He thought he felt ice coating his skin, and the hairs on his moustache and beard; but it was just the cold grip of terror.
He imagined the sensation of moonlight falling on his outstretched limbs, but then he felt as if he had been tossed into the darkest hole on the face of the source, and far away from even the memory of light.
The Samurai now turned his attention fully to him. "Where... are... the Scions?"
*
Ryosen walked dejectedly out of the city of Ul'dah. No one tried to stop him. For better or worse, he had made his point. He walked up to the exit from the underground tunnels, the ones the surviving Scions had fled out from. His composure hung by a thread. 
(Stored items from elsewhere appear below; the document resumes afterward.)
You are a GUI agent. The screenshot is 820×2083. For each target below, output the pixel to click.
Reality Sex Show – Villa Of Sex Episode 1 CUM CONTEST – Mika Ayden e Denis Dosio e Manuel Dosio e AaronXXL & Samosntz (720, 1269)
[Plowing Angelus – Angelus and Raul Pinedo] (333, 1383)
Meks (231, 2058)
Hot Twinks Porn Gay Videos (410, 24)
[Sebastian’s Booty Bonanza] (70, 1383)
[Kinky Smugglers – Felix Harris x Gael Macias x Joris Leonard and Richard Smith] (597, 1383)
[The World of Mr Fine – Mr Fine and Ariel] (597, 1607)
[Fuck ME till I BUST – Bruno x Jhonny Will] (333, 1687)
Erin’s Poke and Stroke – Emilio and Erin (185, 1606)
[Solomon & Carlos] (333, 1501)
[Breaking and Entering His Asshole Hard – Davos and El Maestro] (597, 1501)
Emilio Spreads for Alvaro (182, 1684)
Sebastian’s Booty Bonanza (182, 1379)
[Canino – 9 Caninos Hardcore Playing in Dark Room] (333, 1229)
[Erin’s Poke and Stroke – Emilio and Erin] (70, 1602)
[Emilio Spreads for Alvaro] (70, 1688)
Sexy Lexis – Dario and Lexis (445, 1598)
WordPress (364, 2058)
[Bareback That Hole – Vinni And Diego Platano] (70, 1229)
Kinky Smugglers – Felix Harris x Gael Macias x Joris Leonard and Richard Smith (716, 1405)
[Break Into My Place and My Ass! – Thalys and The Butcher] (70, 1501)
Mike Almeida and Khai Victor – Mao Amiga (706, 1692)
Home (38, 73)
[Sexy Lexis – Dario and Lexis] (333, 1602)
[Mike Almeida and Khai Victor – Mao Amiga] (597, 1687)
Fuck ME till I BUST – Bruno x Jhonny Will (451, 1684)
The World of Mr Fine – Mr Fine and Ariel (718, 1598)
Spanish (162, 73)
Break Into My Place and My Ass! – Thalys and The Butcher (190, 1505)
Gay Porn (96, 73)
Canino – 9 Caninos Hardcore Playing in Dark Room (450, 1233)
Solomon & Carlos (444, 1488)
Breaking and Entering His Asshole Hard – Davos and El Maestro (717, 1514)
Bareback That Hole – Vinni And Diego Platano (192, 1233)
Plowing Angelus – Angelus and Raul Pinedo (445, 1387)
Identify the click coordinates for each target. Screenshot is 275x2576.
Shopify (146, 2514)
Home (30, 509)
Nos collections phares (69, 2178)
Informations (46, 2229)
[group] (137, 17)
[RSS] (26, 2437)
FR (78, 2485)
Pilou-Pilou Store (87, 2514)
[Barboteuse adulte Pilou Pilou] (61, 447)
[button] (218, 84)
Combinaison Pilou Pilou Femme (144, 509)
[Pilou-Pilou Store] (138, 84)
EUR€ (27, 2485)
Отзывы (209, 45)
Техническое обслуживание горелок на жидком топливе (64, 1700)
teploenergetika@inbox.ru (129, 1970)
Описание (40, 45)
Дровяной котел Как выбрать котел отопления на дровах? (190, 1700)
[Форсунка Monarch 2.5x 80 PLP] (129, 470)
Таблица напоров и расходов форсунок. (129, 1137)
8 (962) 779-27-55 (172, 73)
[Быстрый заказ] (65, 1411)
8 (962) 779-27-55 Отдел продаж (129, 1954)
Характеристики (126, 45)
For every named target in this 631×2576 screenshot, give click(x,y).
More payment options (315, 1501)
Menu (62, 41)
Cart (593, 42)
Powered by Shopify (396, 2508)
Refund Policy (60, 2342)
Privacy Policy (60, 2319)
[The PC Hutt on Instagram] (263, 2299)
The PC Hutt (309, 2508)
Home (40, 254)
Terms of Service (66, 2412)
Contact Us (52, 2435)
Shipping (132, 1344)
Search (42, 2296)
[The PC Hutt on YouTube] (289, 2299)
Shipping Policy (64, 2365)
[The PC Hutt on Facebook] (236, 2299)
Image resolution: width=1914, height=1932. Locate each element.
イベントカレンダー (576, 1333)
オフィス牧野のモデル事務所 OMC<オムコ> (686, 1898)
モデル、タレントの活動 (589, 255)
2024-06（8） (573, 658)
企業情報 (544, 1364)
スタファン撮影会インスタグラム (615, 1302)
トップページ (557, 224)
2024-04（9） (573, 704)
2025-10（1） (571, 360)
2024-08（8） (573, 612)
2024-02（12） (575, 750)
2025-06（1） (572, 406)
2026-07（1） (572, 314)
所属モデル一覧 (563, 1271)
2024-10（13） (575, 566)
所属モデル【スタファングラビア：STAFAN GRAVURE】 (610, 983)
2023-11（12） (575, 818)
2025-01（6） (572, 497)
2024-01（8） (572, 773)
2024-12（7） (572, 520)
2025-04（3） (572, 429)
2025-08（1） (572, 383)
He had been helping the Kobolds at dig 789 for over three months. They needed help toughening up, and he was glad of the task. Teaching was one of the expected pastimes of his title, and though he had no longer any claims to it, he appreciated the brief return to his oaths. 
He had found the Kobolds good students, eager to learn how to defend themselves. And he had a small something to look forward to upon his return to Mor Dhona—his official engagement to Minfilia. 
Every moment had been fun, but also agony. He wanted to be with her again, to share their dinners. He had often wondered if she remembered to sleep. And then one day, Admiral Merlwyb had issued forth from Limsa Lominsa herself to bring him the news. She had been appalled that he hadn't heard what had befallen his treasured comrades. Her words, spoken in a gentler tone than he'd ever suspected possible from her, had shattered his world.
He had fallen unconscious from the ensuing panic attack, with tremors racking his body and his nerves on edge for days afterwards.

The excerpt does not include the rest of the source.